A rag-tag bunch of Canon veterans took on the challenge and created Kokomo, a VR meeting software package that, in essence, makes real-time 3D video calling a reality.
Users don a VR headset and point a smartphone at themselves. The software scans your face, and creates a photo-real 3D avatar of you and the person you are calling. It uses the motion sensors in the headset and the camera to capture your avatar, moving you into a photo-realistic space, and boom, you are virtually present with a colleague, family member or friend. The technology to scan your face is similar to the tech used by iOS’s face ID, doing a brief pre-capture process. From there, your face’s shape and texture can be shown off inside the video calls.
The most interesting thing to note about the above paragraph is the lack of Canon products. Traditionally, Canon’s software solutions have focused on enhancing and facilitating the use of its hardware products. The company makes neither smartphones nor VR headsets, however, so this move represents a major departure from its roots.
TechCrunch sat down with the team that led the development of Kokomo to figure out how it came about, and where Canon is going as it re-imagines its own future.

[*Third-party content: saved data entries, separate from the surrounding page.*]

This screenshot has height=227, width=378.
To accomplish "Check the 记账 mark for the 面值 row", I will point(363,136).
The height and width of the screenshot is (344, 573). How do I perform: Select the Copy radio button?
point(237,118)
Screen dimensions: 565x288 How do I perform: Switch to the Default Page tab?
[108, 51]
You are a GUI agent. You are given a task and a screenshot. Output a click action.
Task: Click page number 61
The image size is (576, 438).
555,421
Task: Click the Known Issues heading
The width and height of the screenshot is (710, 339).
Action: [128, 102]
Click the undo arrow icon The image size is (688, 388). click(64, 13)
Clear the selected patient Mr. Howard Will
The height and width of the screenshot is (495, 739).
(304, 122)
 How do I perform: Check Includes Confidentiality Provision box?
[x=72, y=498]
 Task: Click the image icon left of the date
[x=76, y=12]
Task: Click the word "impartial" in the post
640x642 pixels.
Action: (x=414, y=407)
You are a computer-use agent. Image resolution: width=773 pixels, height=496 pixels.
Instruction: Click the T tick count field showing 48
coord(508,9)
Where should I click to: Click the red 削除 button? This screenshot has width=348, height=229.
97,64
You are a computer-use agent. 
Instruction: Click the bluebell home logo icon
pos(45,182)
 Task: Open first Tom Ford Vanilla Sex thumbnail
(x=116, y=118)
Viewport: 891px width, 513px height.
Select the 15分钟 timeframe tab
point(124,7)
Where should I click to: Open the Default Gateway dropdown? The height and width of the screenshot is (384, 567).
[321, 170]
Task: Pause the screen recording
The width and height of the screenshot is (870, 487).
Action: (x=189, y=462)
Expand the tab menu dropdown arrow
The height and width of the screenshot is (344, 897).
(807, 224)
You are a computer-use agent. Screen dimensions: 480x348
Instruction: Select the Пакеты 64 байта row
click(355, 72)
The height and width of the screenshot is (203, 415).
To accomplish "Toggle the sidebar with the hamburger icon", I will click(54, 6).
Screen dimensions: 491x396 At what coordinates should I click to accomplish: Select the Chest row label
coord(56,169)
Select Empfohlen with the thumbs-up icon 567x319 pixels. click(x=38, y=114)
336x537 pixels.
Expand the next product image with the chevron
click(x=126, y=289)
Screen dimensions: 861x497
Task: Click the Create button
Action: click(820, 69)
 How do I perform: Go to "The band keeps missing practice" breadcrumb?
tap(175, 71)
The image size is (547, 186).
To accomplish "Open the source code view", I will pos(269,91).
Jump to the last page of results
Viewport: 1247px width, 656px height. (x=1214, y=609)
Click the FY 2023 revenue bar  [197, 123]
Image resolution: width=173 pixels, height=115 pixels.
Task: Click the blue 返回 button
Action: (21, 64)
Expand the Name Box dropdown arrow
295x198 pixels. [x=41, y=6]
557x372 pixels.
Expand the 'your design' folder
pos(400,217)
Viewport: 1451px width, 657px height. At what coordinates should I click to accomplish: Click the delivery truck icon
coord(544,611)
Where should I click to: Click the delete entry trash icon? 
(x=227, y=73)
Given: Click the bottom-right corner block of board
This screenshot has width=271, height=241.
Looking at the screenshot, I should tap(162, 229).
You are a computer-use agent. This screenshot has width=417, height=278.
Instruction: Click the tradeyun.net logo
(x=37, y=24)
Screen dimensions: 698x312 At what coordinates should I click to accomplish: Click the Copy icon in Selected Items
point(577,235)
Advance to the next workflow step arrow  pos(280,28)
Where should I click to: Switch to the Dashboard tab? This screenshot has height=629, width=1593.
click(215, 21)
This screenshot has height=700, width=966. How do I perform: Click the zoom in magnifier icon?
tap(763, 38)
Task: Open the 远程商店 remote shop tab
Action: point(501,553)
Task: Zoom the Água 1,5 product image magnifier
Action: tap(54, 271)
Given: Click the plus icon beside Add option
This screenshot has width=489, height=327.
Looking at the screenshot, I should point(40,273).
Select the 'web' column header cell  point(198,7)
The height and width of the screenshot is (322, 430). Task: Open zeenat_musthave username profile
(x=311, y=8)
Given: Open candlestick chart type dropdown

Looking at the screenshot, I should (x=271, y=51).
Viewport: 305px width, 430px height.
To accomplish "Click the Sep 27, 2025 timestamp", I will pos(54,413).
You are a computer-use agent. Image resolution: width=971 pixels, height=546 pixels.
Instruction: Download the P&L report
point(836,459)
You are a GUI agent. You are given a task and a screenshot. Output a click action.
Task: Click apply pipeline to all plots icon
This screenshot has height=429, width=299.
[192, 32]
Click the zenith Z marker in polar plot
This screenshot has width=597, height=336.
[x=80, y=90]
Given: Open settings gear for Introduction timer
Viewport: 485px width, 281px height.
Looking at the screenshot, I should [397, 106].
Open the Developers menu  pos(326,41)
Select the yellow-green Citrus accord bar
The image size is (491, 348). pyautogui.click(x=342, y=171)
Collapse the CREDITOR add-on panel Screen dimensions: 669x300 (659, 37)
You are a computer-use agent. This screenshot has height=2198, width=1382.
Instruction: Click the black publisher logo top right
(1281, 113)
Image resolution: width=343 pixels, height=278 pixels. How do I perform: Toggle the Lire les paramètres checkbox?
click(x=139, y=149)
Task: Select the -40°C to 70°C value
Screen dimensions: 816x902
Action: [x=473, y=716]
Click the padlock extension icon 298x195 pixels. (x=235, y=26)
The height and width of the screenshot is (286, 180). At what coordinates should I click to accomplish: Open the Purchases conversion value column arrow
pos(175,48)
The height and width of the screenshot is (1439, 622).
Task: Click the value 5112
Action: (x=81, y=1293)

Kokomo is a way to enable people to be there, when they couldn’t. Jon Lorentz
“This is representing a very exciting new innovation for Canon – but also a very new business direction for Canon, as well,” said Jon Lorentz, one of the co-creators of the Kokomo solution. “As you know, traditionally, Canon is very much tied to our hardware products. When we announced AMLOS at CES last year, it was about innovating work from home. Our task [with Kokomo] is to innovate life at home, and that is where this project came from. When we started, we were in the thick of COVID, and there were not a lot of ways for people to get connected. The underlying premise for what we created was to be a solution to that. Kokomo is a way to enable people to be there when they couldn’t.”
The team’s goal was to create a solution that takes the experience beyond a phone call, a FaceTime call or a Zoom call – to feel present rather than to just look at each other on a screen. A worthy pursuit in a world where travel is limited and screen fatigue is real. But how is Canon’s solution for bringing people into a virtual world going to accomplish that?
“We support most of the popular consumer VR headsets in the market to enable people to engage in immersive calls, as we are calling them. In these calls, people can engage. They are dynamic, in living, breathing environments. You can download a companion app on a mobile phone, which lets the person you talk to see you from head to toe,” explains Lorentz. “No more legless avatars. No more wondering what someone is actually gesturing. And you can actually see the other person. You can be in the call, rather than on the call.”
Below is an in-depth interview with Kokomo co-creators Jon Lorentz, Ray Konno and Jason Williams. The interview has been edited for clarity and length.
TechCrunch: Why is Canon excited in software? Isn’t that a step away from its hardware roots?
Jon Lorentz (JL): At our core, Canon is an imaging company, and that’s really our specialty. Kokomo is applying that specialty to the software rather than starting with our hardware first. We see that the ability to step into a call is really stepping into an imaging sensor. It’s about taking that image sensor data, and then applying it to someone else’s visual field.
Obviously, there are a lot of details behind that, but our core is imaging excellence. As you bring in mesh reality and virtual reality, you need to have a certain level of meshing: it really needs to match up. Otherwise, you’re going to feel disconnected – it’s not going to feel natural. The same goes for the environments; they are not static, from another virtual place. We’ve captured real-life environments, and brought them into VR. You really feel like you’re in the dynamic, living places.